Exercise brief = Output only the entries, exactly as given, without the pictures.

** Opening Records for the task block **

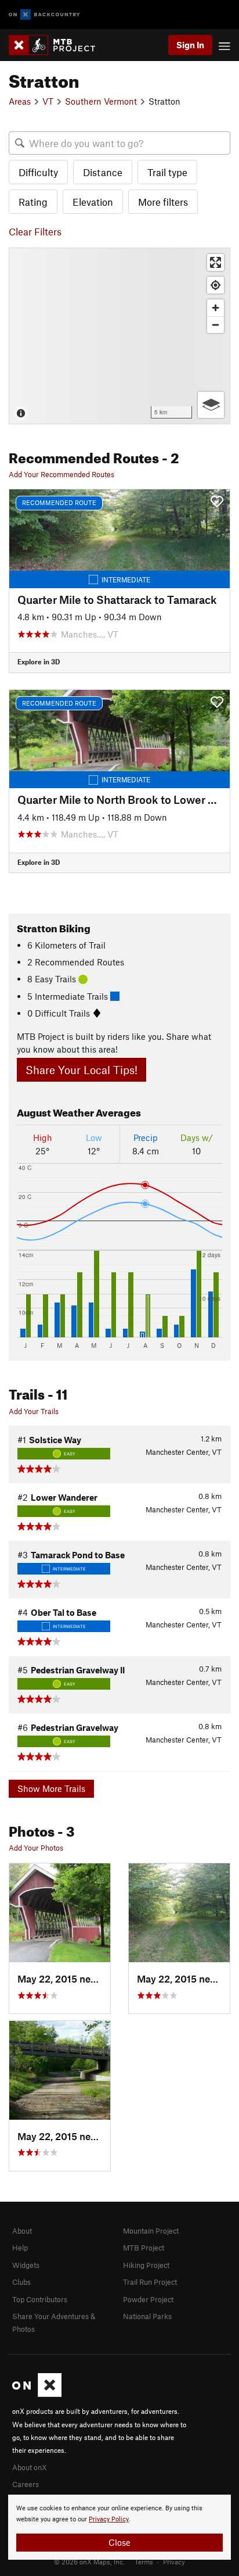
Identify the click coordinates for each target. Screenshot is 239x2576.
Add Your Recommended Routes (61, 474)
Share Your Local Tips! (81, 1069)
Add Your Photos (36, 1847)
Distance (102, 172)
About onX (29, 2467)
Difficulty (38, 172)
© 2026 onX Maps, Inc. (89, 2561)
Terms (144, 2561)
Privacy (174, 2561)
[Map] (119, 336)
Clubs (21, 2282)
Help (20, 2247)
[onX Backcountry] (44, 15)
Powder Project (148, 2299)
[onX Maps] (36, 2394)
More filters (163, 201)
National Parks (147, 2316)
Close (119, 2542)
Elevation (93, 201)
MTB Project (143, 2247)
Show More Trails (51, 1788)
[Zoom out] (215, 324)
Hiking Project (146, 2265)
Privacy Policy (109, 2519)
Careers (25, 2484)
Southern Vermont (101, 101)
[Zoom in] (215, 307)
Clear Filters (35, 231)
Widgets (25, 2265)
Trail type (167, 172)
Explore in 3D (38, 661)
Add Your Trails (34, 1411)
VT (47, 101)
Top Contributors (39, 2299)
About (22, 2230)
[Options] (211, 405)
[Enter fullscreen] (215, 262)
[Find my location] (215, 285)
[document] (119, 2527)
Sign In (190, 45)
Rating (33, 201)
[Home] (58, 45)
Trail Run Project (150, 2282)
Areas (20, 101)
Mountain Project (151, 2230)
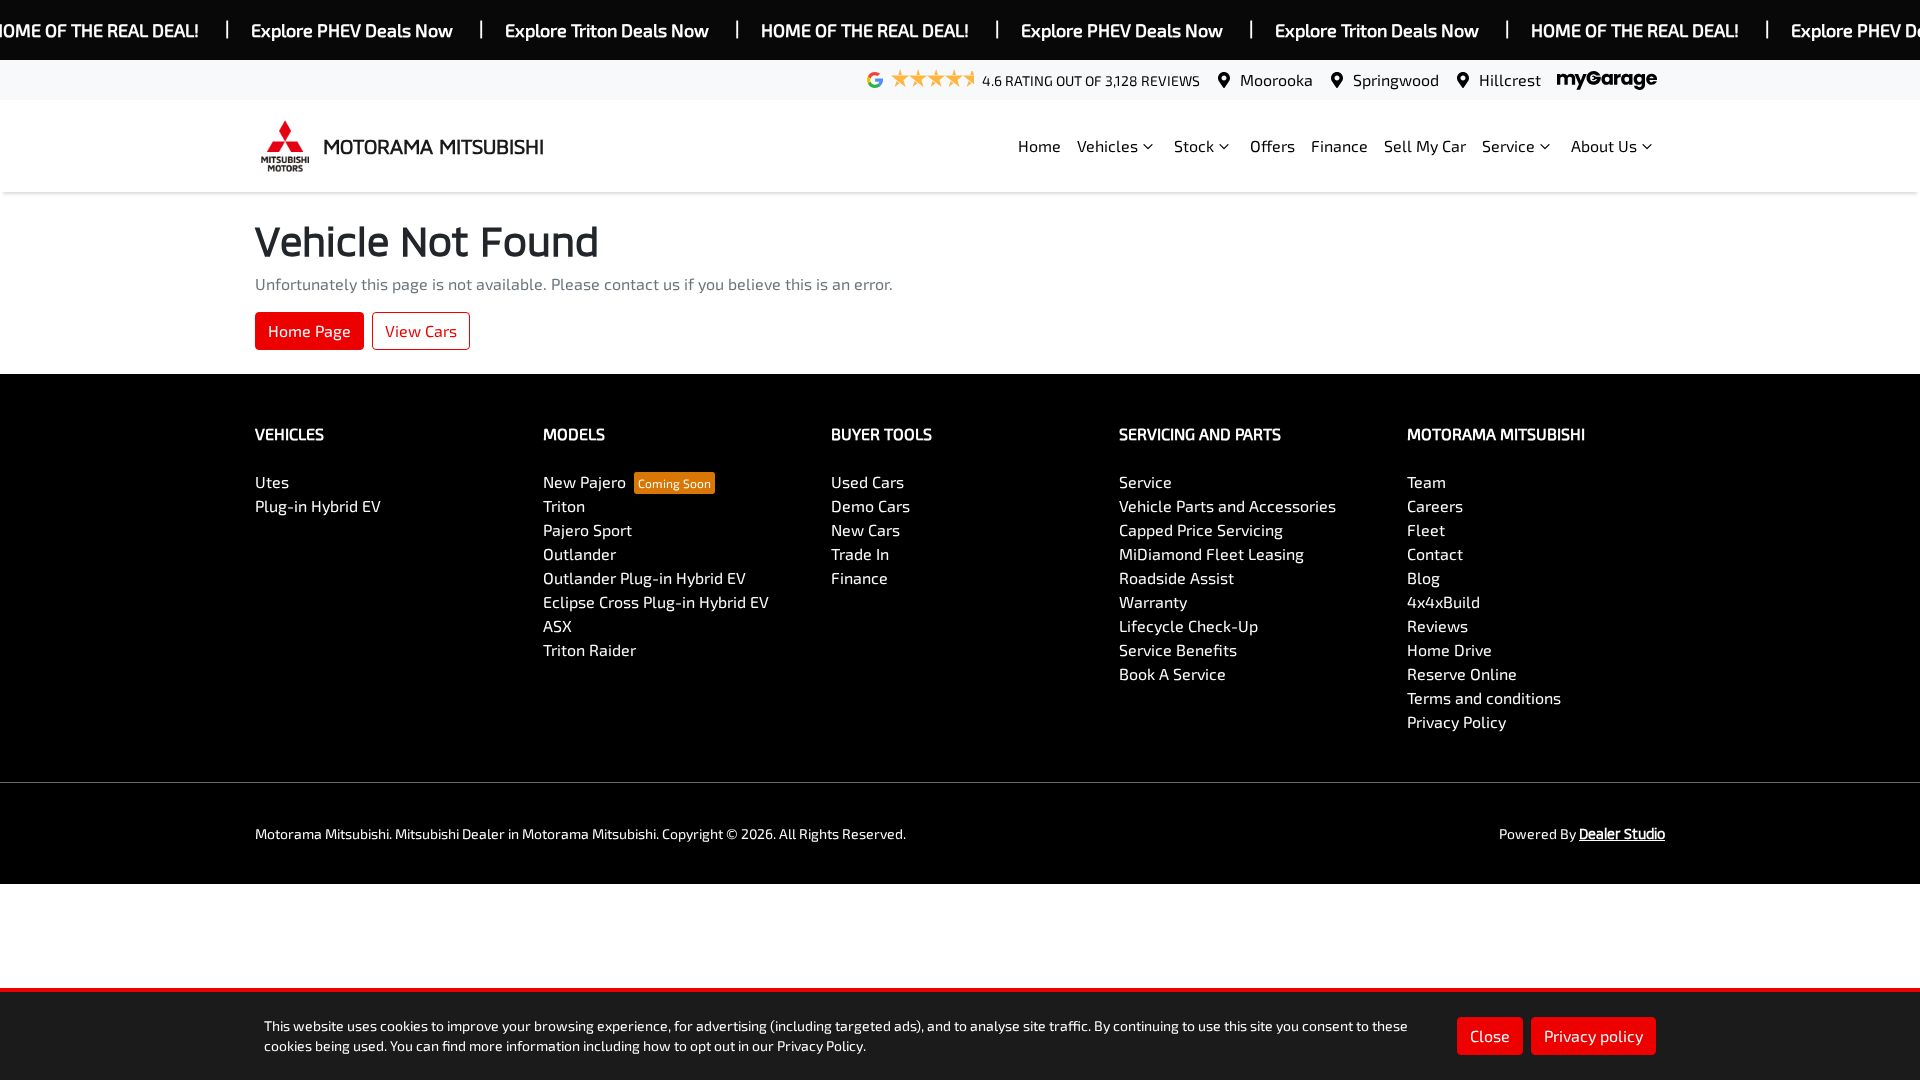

** Closing Records for the task block **

Exercise result =
Identify the click coordinates for each target. Screenshot is 239x2576.
Add Your Recommended Routes (61, 474)
Share Your Local Tips! (81, 1069)
Add Your Photos (36, 1847)
Distance (102, 172)
About onX (29, 2467)
Difficulty (38, 172)
© 2026 onX Maps, Inc. (89, 2561)
Terms (144, 2561)
Privacy (174, 2561)
[Map] (119, 336)
Clubs (21, 2282)
Help (20, 2247)
[onX Backcountry] (44, 15)
Powder Project (148, 2299)
[onX Maps] (36, 2394)
More filters (163, 201)
National Parks (147, 2316)
Close (119, 2542)
Elevation (93, 201)
MTB Project (143, 2247)
Show More Trails (51, 1788)
[Zoom out] (215, 324)
Hiking Project (146, 2265)
Privacy Policy (109, 2519)
Careers (25, 2484)
Southern Vermont (101, 101)
[Zoom in] (215, 307)
Clear Filters (35, 231)
Widgets (25, 2265)
Trail type (167, 172)
Explore in 3D (38, 661)
Add Your Trails (34, 1411)
VT (47, 101)
Top Contributors (39, 2299)
About (22, 2230)
[Options] (211, 405)
[Enter fullscreen] (215, 262)
[Find my location] (215, 285)
[document] (119, 2527)
Sign In (190, 45)
Rating (33, 201)
[Home] (58, 45)
Trail Run Project (150, 2282)
Areas (20, 101)
Mountain Project (151, 2230)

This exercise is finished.